Data extracts:
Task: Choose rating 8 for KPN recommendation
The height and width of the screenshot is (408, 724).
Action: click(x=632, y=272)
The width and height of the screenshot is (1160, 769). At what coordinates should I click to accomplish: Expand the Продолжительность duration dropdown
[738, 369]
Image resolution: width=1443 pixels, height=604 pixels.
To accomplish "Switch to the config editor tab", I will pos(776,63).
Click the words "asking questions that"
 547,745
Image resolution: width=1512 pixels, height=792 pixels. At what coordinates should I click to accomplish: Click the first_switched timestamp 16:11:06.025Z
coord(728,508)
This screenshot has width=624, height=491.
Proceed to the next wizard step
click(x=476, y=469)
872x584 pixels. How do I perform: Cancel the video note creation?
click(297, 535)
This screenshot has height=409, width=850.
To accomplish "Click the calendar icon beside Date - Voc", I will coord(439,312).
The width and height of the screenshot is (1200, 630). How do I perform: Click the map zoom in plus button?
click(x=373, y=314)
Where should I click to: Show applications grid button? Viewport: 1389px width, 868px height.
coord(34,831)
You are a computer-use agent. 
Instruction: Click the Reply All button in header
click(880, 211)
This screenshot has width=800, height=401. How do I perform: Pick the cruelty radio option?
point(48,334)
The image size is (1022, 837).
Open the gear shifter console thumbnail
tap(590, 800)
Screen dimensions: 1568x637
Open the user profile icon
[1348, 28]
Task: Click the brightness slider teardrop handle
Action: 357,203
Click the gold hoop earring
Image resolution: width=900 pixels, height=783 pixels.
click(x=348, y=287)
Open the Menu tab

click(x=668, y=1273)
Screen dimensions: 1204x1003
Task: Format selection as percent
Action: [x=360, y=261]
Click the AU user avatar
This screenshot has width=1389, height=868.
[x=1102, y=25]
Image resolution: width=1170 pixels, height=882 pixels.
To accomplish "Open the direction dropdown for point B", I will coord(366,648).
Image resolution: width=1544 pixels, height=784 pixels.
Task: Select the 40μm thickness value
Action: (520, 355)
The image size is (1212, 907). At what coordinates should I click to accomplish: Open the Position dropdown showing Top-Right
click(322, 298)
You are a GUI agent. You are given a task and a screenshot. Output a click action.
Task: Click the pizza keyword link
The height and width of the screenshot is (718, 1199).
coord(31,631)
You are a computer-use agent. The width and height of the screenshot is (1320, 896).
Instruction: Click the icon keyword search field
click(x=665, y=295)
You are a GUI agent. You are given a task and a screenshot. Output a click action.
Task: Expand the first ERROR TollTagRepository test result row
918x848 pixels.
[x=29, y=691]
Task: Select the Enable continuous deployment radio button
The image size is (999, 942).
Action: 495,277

Problem requirements: Could you please reproduce each record exactly, leaving nothing out?

Reply:
Task: Choose rating 8 for KPN recommendation
The height and width of the screenshot is (408, 724).
Action: click(x=632, y=272)
The width and height of the screenshot is (1160, 769). At what coordinates should I click to accomplish: Expand the Продолжительность duration dropdown
[738, 369]
Image resolution: width=1443 pixels, height=604 pixels.
To accomplish "Switch to the config editor tab", I will pos(776,63).
Click the words "asking questions that"
 547,745
Image resolution: width=1512 pixels, height=792 pixels. At what coordinates should I click to accomplish: Click the first_switched timestamp 16:11:06.025Z
coord(728,508)
This screenshot has width=624, height=491.
Proceed to the next wizard step
click(x=476, y=469)
872x584 pixels. How do I perform: Cancel the video note creation?
click(297, 535)
This screenshot has height=409, width=850.
To accomplish "Click the calendar icon beside Date - Voc", I will coord(439,312).
The width and height of the screenshot is (1200, 630). How do I perform: Click the map zoom in plus button?
click(x=373, y=314)
Where should I click to: Show applications grid button? Viewport: 1389px width, 868px height.
coord(34,831)
You are a computer-use agent. 
Instruction: Click the Reply All button in header
click(880, 211)
This screenshot has width=800, height=401. How do I perform: Pick the cruelty radio option?
point(48,334)
The image size is (1022, 837).
Open the gear shifter console thumbnail
tap(590, 800)
Screen dimensions: 1568x637
Open the user profile icon
[1348, 28]
Task: Click the brightness slider teardrop handle
Action: 357,203
Click the gold hoop earring
Image resolution: width=900 pixels, height=783 pixels.
click(x=348, y=287)
Open the Menu tab

click(x=668, y=1273)
Screen dimensions: 1204x1003
Task: Format selection as percent
Action: [x=360, y=261]
Click the AU user avatar
This screenshot has width=1389, height=868.
[x=1102, y=25]
Image resolution: width=1170 pixels, height=882 pixels.
To accomplish "Open the direction dropdown for point B", I will coord(366,648).
Image resolution: width=1544 pixels, height=784 pixels.
Task: Select the 40μm thickness value
Action: (520, 355)
The image size is (1212, 907). At what coordinates should I click to accomplish: Open the Position dropdown showing Top-Right
click(322, 298)
You are a GUI agent. You are given a task and a screenshot. Output a click action.
Task: Click the pizza keyword link
The height and width of the screenshot is (718, 1199).
coord(31,631)
You are a computer-use agent. The width and height of the screenshot is (1320, 896).
Instruction: Click the icon keyword search field
click(x=665, y=295)
You are a GUI agent. You are given a task and a screenshot. Output a click action.
Task: Expand the first ERROR TollTagRepository test result row
918x848 pixels.
[x=29, y=691]
Task: Select the Enable continuous deployment radio button
The image size is (999, 942).
Action: 495,277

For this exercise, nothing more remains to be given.